Nas palavras de Putin, a China “conseguiu da melhor maneira possível, na minha opinião, usar as alavancas da administração central (para) o desenvolvimento de uma economia de mercado… A União Soviética não fez nada disso, e os resultados de uma política econômica ineficaz impactou a esfera política”.

Mas isso é precisamente o que a Rússia, sob Putin, corrigiu. Misturar a ideologia de Lênin com os insights econômicos de List (um seguidor de List, o conde Sergei Witte foi primeiro-ministro na Rússia do século XIX) tornou a Rússia autossuficiente.

O Ocidente não a vê dessa forma.
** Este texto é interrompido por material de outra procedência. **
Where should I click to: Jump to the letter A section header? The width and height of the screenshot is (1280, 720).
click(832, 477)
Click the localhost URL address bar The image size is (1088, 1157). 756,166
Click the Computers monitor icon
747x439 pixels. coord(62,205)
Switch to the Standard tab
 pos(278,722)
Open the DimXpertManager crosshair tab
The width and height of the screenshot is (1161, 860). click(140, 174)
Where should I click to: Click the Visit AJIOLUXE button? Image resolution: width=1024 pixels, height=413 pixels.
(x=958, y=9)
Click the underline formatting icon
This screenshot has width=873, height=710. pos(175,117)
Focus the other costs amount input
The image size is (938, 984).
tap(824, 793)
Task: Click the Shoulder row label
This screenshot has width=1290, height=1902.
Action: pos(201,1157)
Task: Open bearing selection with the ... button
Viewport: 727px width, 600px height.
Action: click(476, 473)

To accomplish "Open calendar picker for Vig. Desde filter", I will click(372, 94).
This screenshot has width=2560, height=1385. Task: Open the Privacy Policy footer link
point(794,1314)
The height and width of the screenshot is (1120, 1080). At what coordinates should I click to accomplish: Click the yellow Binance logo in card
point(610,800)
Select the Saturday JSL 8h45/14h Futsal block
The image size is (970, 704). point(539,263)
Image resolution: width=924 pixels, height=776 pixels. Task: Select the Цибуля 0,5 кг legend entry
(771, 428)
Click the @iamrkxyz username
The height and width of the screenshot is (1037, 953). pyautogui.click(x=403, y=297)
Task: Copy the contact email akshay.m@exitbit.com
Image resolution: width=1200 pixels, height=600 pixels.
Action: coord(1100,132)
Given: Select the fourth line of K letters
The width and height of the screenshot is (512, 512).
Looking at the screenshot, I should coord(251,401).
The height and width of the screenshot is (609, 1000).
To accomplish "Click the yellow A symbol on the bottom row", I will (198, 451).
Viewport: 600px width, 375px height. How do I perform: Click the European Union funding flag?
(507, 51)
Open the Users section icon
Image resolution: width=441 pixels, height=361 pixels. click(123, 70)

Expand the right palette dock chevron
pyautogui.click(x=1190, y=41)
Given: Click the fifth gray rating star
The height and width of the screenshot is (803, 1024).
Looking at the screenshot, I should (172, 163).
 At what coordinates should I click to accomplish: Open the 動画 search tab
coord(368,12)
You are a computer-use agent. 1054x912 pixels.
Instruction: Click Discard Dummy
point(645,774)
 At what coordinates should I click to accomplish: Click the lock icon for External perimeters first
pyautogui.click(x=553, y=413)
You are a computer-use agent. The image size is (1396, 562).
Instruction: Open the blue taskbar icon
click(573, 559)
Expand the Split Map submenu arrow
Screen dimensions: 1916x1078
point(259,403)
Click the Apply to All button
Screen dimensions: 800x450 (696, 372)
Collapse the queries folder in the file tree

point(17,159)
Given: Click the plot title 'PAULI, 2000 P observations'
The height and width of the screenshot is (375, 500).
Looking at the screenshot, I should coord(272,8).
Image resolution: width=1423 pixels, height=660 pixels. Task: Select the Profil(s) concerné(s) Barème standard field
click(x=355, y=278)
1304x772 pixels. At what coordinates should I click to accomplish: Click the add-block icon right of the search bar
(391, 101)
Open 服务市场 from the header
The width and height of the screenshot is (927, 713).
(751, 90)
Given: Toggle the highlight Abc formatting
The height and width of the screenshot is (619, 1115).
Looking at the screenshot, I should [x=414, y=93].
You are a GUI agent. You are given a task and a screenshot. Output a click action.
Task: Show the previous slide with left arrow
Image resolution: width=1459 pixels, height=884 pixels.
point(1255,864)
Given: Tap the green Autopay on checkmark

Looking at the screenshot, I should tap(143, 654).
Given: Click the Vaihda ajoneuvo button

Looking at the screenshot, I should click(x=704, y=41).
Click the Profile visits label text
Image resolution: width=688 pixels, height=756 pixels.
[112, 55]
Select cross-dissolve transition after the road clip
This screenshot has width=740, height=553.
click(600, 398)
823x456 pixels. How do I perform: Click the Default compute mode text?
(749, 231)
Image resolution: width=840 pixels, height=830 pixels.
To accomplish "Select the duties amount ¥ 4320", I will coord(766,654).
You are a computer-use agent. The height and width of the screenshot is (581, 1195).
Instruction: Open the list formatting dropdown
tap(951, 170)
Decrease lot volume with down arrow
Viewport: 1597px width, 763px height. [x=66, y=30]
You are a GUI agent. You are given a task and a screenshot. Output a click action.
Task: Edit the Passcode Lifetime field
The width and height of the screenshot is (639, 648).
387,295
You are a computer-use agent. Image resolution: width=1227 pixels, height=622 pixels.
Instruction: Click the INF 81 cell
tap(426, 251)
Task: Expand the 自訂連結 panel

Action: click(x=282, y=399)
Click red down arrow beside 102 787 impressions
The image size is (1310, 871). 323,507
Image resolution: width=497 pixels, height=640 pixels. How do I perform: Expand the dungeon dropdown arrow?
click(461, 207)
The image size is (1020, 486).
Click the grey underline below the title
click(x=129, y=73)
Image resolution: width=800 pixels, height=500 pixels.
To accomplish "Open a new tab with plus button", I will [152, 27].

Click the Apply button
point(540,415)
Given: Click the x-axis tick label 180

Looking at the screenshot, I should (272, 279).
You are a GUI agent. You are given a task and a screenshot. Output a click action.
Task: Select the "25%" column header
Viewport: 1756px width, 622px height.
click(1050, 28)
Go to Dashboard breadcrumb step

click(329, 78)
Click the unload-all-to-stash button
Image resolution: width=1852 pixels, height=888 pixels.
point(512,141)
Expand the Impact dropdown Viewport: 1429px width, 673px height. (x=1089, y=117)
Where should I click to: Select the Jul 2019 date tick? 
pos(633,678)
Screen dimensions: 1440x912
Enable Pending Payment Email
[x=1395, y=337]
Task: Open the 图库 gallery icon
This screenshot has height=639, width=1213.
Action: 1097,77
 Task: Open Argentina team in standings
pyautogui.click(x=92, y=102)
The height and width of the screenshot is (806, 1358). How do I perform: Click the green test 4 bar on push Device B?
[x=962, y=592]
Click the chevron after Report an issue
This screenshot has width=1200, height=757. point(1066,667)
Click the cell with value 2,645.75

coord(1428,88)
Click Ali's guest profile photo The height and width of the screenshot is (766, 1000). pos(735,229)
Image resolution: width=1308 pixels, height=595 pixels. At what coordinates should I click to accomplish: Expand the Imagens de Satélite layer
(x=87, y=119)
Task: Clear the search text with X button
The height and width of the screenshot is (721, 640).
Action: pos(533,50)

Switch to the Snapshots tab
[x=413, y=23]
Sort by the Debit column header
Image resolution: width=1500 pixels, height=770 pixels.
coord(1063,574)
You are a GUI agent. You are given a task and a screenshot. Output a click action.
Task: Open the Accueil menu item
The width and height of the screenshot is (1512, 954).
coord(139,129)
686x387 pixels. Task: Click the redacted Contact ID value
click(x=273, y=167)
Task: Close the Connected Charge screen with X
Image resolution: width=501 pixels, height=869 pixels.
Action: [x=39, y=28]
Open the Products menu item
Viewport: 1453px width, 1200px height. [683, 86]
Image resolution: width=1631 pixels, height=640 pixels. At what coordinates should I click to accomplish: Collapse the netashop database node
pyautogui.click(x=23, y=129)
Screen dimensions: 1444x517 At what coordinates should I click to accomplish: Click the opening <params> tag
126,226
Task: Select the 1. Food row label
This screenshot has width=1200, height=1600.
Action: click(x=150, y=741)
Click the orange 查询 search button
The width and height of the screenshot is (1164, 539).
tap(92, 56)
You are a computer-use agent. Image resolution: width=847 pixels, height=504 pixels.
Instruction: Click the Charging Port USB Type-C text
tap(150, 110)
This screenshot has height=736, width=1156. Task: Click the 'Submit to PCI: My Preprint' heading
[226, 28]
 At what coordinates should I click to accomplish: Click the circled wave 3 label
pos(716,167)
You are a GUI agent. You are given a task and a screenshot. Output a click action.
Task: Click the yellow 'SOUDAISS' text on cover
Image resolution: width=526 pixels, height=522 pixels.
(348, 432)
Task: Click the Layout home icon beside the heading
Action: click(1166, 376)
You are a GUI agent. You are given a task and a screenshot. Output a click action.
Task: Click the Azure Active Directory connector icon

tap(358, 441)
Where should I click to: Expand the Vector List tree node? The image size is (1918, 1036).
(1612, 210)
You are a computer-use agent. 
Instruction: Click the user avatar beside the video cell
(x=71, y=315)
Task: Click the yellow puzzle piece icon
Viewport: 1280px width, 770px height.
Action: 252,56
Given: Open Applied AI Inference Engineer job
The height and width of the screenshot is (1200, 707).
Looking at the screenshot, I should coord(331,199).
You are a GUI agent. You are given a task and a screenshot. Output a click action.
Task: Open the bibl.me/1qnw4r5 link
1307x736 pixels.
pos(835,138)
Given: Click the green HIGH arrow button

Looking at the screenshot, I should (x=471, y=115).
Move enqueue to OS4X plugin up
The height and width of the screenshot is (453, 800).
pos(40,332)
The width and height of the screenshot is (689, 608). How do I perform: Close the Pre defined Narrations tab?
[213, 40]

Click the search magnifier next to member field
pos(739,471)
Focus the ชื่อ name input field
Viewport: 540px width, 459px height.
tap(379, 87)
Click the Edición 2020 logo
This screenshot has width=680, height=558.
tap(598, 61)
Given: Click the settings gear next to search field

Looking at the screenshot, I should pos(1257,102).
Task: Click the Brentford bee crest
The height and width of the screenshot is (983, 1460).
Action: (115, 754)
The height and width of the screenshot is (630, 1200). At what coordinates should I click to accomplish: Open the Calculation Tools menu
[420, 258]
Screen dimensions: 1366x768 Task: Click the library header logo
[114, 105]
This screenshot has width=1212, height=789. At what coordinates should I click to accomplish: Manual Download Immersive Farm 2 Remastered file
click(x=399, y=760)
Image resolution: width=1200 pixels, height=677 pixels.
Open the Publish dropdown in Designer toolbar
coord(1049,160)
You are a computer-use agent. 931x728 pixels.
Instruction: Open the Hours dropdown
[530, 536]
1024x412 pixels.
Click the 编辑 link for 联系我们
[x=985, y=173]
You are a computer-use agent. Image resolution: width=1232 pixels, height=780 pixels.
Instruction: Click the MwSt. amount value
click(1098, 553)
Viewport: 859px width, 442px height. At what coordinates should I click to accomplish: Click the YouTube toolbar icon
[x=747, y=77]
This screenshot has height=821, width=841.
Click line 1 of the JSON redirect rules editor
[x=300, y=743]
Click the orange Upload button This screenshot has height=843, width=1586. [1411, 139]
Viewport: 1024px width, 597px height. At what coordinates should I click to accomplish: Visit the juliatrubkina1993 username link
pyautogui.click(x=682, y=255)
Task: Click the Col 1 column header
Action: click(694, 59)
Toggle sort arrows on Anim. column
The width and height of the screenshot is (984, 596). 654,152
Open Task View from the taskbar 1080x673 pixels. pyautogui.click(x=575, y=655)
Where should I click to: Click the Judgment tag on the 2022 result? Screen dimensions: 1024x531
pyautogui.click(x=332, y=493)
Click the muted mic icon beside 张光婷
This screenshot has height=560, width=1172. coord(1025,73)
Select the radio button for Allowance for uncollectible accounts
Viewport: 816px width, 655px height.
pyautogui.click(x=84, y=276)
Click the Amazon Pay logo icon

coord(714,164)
Este último persiste em ver a Rússia como um Estado frágil e friável, tão em dificuldades financeiras que qualquer reversão na frente de batalha ucraniana poderia provocar um colapso financeiro em pânico (como visto em 1998) e anarquia política em Moscou, semelhante à da era Yeltsin.

Com base nessa análise falha e absurda, o Ocidente lançou uma guerra contra a Rússia via Ucrânia. A estratégia de guerra sempre se baseou na fragilidade política e econômica russa (e em um exército atolado em rígidas estruturas de comando de estilo soviético).

A guerra pode ser atribuída em grande parte a essa falha em entender a forte convicção de Xi e Putin de que a devastação de Yeltsin foi o resultado inevitável da virada para o liberalismo ocidental. E que essa falha exigia uma correção ajustada, o que Putin fez devidamente – mas que o Ocidente não percebeu.

Os EUA, no entanto, persistem, contra as evidências, na convicção de que a fragilidade inerente da Rússia é explicada por seu afastamento das doutrinas econômicas ‘anglo’. Isso reflete a pura ilusão ocidental.

A maioria dos russos, por outro lado, atribui a resiliência da Rússia diante de um ataque financeiro ocidental combinado como explicável, porque Putin, em grande parte, levou a Rússia à autossuficiência, fora da esfera econômica ocidental dominada pelos EUA.

Assim, o paradoxo é explicado: Diante da ‘insurgência’ de Prigozhin, os russos expressaram sua confiança e apoio ao Estado russo. Já na insurgência francesa, o povo expressou descontentamento e raiva pela ‘armadilha’ em que se encontra. A corrida política ao ‘banco’ Macron está em andamento.